__STATED PROBLEM A__
According to the fermentation freezer post, which three temperatures are shown on the trending graphs?
__STATED PROBLEM B__
Decide whether each statement agrees with the fermentation freezer post, answering yes or no and quoting the words that settle it: (i) The space heater plugged into the automated outlet cost $10. (ii) The freezer has been in service since early 2010. (iii) The freezer sits in a corner of the kitchen.
__STATED PROBLEM C__
Carry the fermentation freezer post forward from its closing question.

__EXCERPTED TEXT__

"""

As an industrial automation engineer, I have automated a small chest freezer for fermentation purposes, complete with a 6" color touchscreen, trending graphs for 3 temperatures (chamber, brew, external), and even a couple of kitchen timers since this sits in the corner of my kitchen. I can specify "Go to temperature now", "Go to temperature, get there in X hours/days", or "Go to temperature at X degrees per X hours/days". I also added an automated outlet where I can plug a modified (lower power) $10 space heater in to bring the temperature up for aleing at 75-ish degrees when it's winter and I keep my house cooler than that.

Been in service since early 2012, works great. Just wondering if lagering really requires that level of control or if anyone knows the ramifications of leaving out the ramping and going straight to those target temperatures?

"""

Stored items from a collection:

"""

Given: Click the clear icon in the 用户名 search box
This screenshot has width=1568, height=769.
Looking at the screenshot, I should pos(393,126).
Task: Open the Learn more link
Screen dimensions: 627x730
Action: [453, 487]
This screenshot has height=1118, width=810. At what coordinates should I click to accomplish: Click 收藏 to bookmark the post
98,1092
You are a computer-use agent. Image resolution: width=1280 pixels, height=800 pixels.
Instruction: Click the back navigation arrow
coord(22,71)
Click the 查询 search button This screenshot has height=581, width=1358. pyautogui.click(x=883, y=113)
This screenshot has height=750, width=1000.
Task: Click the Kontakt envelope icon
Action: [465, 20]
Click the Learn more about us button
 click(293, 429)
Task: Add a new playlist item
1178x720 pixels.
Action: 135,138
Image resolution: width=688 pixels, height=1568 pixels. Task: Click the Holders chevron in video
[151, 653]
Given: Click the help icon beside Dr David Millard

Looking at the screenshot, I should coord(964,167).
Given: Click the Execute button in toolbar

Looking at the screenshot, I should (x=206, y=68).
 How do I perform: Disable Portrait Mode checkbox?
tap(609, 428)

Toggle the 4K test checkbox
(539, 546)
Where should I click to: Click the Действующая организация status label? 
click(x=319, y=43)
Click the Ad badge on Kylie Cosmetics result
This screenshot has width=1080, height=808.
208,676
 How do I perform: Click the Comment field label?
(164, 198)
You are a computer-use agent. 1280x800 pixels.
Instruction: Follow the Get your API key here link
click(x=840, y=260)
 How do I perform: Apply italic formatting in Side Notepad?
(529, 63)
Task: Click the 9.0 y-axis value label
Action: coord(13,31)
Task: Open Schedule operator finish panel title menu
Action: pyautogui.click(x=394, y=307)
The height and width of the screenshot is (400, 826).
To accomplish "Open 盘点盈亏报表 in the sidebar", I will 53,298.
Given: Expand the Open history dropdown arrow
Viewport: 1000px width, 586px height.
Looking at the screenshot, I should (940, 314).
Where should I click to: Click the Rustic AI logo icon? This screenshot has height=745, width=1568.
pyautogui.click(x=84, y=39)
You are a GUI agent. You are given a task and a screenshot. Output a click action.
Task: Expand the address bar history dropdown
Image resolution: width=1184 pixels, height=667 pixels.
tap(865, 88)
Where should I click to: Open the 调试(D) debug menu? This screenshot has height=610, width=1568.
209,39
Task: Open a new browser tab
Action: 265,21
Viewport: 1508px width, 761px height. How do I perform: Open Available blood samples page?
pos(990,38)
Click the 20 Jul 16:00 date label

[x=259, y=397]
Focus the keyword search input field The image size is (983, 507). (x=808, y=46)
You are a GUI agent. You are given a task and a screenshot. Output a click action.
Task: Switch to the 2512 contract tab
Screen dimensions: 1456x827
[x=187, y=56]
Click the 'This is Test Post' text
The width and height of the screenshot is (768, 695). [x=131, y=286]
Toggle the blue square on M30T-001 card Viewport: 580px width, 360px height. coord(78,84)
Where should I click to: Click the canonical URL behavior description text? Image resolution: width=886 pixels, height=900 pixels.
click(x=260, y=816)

"""

__FINAL RESULT A__
The chamber, brew, and external temperatures.

__FINAL RESULT B__
(i) Yes: "a modified (lower power) $10 space heater"
(ii) No: "Been in service since early 2012"
(iii) Yes: "this sits in the corner of my kitchen"

__FINAL RESULT C__
 
Depending on the yeast strain, probably want to get closer to 50 and ramp up to 65 or so for a diacetyl rest and the down to lagering temps (lower the better).
 
I usually put it at the coldest temperature I can find to lager (garage) and I cant program that. I'd have it set for 35 from the start.
 
I have an Octoberfets Lager going from Northern Brewer and they say after primary to bring the temperature down 2 degrees per day until 38 degrees then let it set for 2 additional months, so what your saying sounds completely normal to me.